私はお風呂に入り、ネギと卵を持って、千景ちゃんの部屋に向かっていた。




カラン…… コロン……


ん……?


カラン…… コロン……

道を歩いている音にしては、響く、なぁ……。


「どうしました?」


階段で立ち止まっていた私の後ろに、お兄さんが現れた。

手には、納豆をしっかり持っている。



「いえ」
「髪の毛下ろすだけで、女の子は印象変わりますね。

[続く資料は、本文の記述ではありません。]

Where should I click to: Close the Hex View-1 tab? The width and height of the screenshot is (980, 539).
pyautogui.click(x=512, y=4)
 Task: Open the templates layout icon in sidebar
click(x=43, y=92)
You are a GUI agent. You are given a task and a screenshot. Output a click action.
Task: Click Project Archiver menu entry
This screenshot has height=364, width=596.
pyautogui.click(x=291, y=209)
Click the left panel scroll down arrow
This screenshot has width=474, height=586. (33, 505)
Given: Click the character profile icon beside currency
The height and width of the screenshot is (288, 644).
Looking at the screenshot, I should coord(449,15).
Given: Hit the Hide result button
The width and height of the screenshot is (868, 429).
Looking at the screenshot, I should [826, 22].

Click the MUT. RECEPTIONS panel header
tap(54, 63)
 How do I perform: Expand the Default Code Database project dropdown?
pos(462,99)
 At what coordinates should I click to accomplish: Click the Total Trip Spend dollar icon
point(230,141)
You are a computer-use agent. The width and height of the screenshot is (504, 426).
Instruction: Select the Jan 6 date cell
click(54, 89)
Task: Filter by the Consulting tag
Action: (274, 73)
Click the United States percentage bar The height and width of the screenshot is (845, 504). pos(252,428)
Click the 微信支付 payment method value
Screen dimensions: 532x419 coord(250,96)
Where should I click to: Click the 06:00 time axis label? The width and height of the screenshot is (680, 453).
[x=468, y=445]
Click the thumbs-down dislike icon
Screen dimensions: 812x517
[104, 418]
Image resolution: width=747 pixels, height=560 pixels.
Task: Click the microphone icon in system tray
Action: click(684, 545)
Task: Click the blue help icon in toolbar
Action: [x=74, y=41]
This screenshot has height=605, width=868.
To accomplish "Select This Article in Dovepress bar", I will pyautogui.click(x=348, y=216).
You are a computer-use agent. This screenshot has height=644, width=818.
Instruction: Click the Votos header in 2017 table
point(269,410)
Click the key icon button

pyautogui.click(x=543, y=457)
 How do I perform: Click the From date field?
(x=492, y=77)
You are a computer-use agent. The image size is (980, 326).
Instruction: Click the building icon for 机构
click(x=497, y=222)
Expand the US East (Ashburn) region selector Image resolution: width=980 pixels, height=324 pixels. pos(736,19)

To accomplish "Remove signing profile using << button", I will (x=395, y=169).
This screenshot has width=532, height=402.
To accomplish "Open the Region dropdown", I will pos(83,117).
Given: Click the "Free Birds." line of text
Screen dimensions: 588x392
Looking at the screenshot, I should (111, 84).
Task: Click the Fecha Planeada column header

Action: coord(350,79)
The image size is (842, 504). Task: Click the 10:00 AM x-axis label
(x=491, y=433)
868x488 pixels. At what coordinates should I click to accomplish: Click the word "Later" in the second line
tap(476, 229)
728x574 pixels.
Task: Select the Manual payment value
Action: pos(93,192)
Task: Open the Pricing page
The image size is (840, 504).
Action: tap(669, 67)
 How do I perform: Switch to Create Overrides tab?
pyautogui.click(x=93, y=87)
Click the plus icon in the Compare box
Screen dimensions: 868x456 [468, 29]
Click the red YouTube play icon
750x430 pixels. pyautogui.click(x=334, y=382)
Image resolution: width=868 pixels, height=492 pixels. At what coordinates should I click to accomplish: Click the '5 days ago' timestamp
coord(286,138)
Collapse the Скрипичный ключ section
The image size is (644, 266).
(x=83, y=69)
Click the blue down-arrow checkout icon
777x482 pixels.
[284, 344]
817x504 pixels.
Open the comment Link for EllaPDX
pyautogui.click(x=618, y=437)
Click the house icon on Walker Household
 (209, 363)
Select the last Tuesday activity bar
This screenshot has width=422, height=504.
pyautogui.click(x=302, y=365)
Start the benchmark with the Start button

スーツ姿も普段着も、可愛らしいです」
「えっ」

ニコニコ言うけど、深い意味はなさそう。
薄暗くて良かった。多分、今、顔が真っ赤だ。



「何してんのー? ごはんできたよー」
一階からの声に、私たちは慌てて降りていく。
ミニスカートでエプロン姿の千景ちゃんは、やっぱり艶めかしいです。


「5品は無理でも、せめて3品は食べないと!」

水菜とじゃこのサラダ、大根と油揚げのお味噌汁、そしてハンバーグ!!!
めっちゃくちゃ美味しそうです。


持参した納豆と卵とネギで、納豆卵ごはんも忘れずに!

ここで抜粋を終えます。